(Records contained in a dataset)
◆ ◆ ◆ ◆ ◆
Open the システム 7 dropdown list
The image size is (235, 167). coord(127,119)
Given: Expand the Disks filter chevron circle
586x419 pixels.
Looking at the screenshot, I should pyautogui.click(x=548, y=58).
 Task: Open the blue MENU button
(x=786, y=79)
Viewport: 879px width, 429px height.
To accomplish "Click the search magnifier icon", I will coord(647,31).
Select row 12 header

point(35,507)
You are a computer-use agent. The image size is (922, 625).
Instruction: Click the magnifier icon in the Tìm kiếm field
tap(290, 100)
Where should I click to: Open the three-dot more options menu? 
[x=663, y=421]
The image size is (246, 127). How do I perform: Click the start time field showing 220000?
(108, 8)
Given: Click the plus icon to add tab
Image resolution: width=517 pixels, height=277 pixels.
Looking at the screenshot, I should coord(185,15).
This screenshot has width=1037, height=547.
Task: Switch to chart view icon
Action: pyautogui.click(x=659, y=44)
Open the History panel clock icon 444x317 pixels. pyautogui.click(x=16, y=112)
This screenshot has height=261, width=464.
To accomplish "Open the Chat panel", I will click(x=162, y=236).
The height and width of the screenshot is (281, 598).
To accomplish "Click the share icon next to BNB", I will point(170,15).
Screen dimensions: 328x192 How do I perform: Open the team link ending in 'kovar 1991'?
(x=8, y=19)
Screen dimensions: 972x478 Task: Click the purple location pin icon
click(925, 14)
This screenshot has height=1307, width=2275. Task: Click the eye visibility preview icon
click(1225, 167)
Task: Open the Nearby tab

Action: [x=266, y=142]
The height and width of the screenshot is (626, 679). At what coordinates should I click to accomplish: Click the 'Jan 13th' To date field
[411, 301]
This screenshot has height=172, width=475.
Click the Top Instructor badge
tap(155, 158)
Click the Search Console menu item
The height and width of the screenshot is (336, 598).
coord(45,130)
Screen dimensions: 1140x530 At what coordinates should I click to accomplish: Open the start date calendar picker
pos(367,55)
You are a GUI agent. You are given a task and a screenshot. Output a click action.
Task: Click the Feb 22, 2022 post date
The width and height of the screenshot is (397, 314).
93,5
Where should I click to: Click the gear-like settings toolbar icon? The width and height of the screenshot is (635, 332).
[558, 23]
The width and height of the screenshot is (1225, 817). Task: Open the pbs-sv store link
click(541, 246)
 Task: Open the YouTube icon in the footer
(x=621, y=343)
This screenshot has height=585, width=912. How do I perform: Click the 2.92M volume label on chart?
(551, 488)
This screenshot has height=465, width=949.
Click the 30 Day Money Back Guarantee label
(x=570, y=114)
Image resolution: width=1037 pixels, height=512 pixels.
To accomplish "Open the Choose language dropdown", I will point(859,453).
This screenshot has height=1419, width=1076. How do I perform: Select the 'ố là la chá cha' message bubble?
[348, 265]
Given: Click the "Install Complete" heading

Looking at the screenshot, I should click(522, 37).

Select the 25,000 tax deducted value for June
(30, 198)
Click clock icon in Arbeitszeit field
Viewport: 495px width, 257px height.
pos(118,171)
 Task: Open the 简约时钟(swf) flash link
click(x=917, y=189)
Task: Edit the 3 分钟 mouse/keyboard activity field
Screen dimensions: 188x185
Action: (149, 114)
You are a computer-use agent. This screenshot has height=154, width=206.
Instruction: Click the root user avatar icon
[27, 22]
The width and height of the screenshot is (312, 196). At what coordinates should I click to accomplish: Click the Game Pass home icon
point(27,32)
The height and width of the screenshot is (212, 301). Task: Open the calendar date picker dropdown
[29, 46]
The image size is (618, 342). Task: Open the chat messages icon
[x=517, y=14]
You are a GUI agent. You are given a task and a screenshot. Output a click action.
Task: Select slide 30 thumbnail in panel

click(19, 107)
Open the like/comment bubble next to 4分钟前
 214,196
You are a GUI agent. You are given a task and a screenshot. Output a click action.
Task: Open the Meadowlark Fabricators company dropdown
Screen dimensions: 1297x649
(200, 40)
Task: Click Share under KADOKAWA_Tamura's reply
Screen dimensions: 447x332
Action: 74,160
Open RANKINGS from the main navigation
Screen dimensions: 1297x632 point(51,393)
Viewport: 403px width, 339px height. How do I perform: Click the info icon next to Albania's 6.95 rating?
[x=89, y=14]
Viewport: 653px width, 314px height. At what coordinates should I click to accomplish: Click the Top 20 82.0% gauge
◆ ◆ ◆ ◆ ◆
### Work task
Each entry above is to be copied out exactly as written.

### Solution to this task
Open the システム 7 dropdown list
The image size is (235, 167). coord(127,119)
Given: Expand the Disks filter chevron circle
586x419 pixels.
Looking at the screenshot, I should pyautogui.click(x=548, y=58).
 Task: Open the blue MENU button
(x=786, y=79)
Viewport: 879px width, 429px height.
To accomplish "Click the search magnifier icon", I will coord(647,31).
Select row 12 header

point(35,507)
You are a computer-use agent. The image size is (922, 625).
Instruction: Click the magnifier icon in the Tìm kiếm field
tap(290, 100)
Where should I click to: Open the three-dot more options menu? 
[x=663, y=421]
The image size is (246, 127). How do I perform: Click the start time field showing 220000?
(108, 8)
Given: Click the plus icon to add tab
Image resolution: width=517 pixels, height=277 pixels.
Looking at the screenshot, I should coord(185,15).
This screenshot has width=1037, height=547.
Task: Switch to chart view icon
Action: pyautogui.click(x=659, y=44)
Open the History panel clock icon 444x317 pixels. pyautogui.click(x=16, y=112)
This screenshot has height=261, width=464.
To accomplish "Open the Chat panel", I will click(x=162, y=236).
The height and width of the screenshot is (281, 598).
To accomplish "Click the share icon next to BNB", I will point(170,15).
Screen dimensions: 328x192 How do I perform: Open the team link ending in 'kovar 1991'?
(x=8, y=19)
Screen dimensions: 972x478 Task: Click the purple location pin icon
click(925, 14)
This screenshot has height=1307, width=2275. Task: Click the eye visibility preview icon
click(1225, 167)
Task: Open the Nearby tab

Action: [x=266, y=142]
The height and width of the screenshot is (626, 679). At what coordinates should I click to accomplish: Click the 'Jan 13th' To date field
[411, 301]
This screenshot has height=172, width=475.
Click the Top Instructor badge
tap(155, 158)
Click the Search Console menu item
The height and width of the screenshot is (336, 598).
coord(45,130)
Screen dimensions: 1140x530 At what coordinates should I click to accomplish: Open the start date calendar picker
pos(367,55)
You are a GUI agent. You are given a task and a screenshot. Output a click action.
Task: Click the Feb 22, 2022 post date
The width and height of the screenshot is (397, 314).
93,5
Where should I click to: Click the gear-like settings toolbar icon? The width and height of the screenshot is (635, 332).
[558, 23]
The width and height of the screenshot is (1225, 817). Task: Open the pbs-sv store link
click(541, 246)
 Task: Open the YouTube icon in the footer
(x=621, y=343)
This screenshot has height=585, width=912. How do I perform: Click the 2.92M volume label on chart?
(551, 488)
This screenshot has height=465, width=949.
Click the 30 Day Money Back Guarantee label
(x=570, y=114)
Image resolution: width=1037 pixels, height=512 pixels.
To accomplish "Open the Choose language dropdown", I will point(859,453).
This screenshot has height=1419, width=1076. How do I perform: Select the 'ố là la chá cha' message bubble?
[348, 265]
Given: Click the "Install Complete" heading

Looking at the screenshot, I should click(522, 37).

Select the 25,000 tax deducted value for June
(30, 198)
Click clock icon in Arbeitszeit field
Viewport: 495px width, 257px height.
pos(118,171)
 Task: Open the 简约时钟(swf) flash link
click(x=917, y=189)
Task: Edit the 3 分钟 mouse/keyboard activity field
Screen dimensions: 188x185
Action: (149, 114)
You are a computer-use agent. This screenshot has height=154, width=206.
Instruction: Click the root user avatar icon
[27, 22]
The width and height of the screenshot is (312, 196). At what coordinates should I click to accomplish: Click the Game Pass home icon
point(27,32)
The height and width of the screenshot is (212, 301). Task: Open the calendar date picker dropdown
[29, 46]
The image size is (618, 342). Task: Open the chat messages icon
[x=517, y=14]
You are a GUI agent. You are given a task and a screenshot. Output a click action.
Task: Select slide 30 thumbnail in panel

click(19, 107)
Open the like/comment bubble next to 4分钟前
 214,196
You are a GUI agent. You are given a task and a screenshot. Output a click action.
Task: Open the Meadowlark Fabricators company dropdown
Screen dimensions: 1297x649
(200, 40)
Task: Click Share under KADOKAWA_Tamura's reply
Screen dimensions: 447x332
Action: 74,160
Open RANKINGS from the main navigation
Screen dimensions: 1297x632 point(51,393)
Viewport: 403px width, 339px height. How do I perform: Click the info icon next to Albania's 6.95 rating?
[x=89, y=14]
Viewport: 653px width, 314px height. At what coordinates should I click to accomplish: Click the Top 20 82.0% gauge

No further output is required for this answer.